Mag. Raiger: Die Leistungen der Pflege müssen sichtbarer gemacht werden. Wir brauchen Personalberechnungs-modelle, die die veränderten Arbeitsbedingungen besser abbilden. Die Zeit für eine ressourcenstärkende Pflege, für Anleitung und Beratungen muss mehr Berücksichtigung in den Berechnungsmodellen finden. Im Fokus der professionellen Pflege muss vermehrt der Mensch stehen und nicht die Administration und Dokumentation rund um ihn herum.
Mobile Pflege: Wo ist sie heute, wo muss sie hin?

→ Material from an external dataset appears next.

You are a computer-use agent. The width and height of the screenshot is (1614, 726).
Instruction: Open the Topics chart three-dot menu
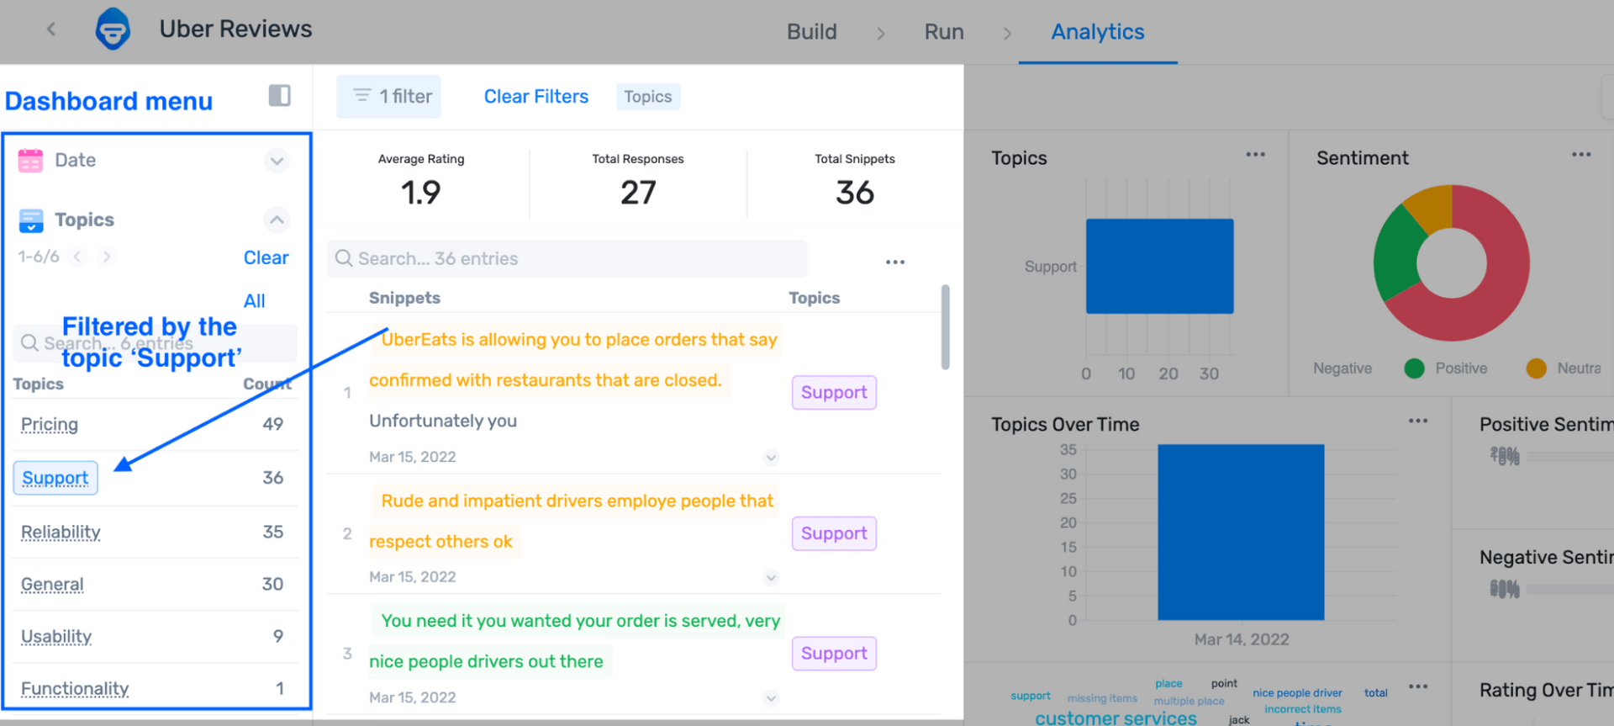[1255, 155]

Mag. Raiger: Die Mobile Pflege ist ein sehr wichtiger Teil in der zukünftigen Gesundheitsversorgung. Wir sprechen immer von dem Modell „ambulant vor stationär“. Um dem Wunsch der Menschen, solange wie möglich zu Hause bleiben zu können, gerecht zu werden, müssen wir uns überlegen, welche Möglichkeiten der professionellen Unterstützung von chronisch Kranken und pflegebedürftigen alten Menschen wir neben dem Pflegeheim noch haben.
Durch die Abschaffung des Regresses ist für viele Menschen der Weg in das Pflegeheim finanziell günstiger als die bedarfsorientierte Versorgung durch die mobilen Dienste zu Hause. Hier muss sich die Bundesregierung zukünftig etwas überlegen. Solange die Versorgung zu Hause für den Klienten teurer ist als die Unterbringung in einem Pflegeheim, wird der Wunsch „ambulant vor stationär“ nicht zu erfüllen sein.
Pflegeroboter – ist das die Zukunft?
Mag. Raiger: Wenn man sich den Roboter nicht als Pflegeersatz, sondern als Pflegeunterstützung vorstellt, ist dies sicherlich die Zukunft. Es gibt viele positive Erfahrungsberichte vom unterstützenden Einsatz von Pflegerobotern, zum Beispiel bei Menschen mit Demenz oder Kindern mit Autismus. Natürlich kann kein Roboter die menschliche Zuwendung oder gar das Pflegefachpersonal ersetzten, allerdings können solche Systeme die Pflege immens unterstützen.
Frau Mag. Raiger herzlichen Dank für das Gespräch!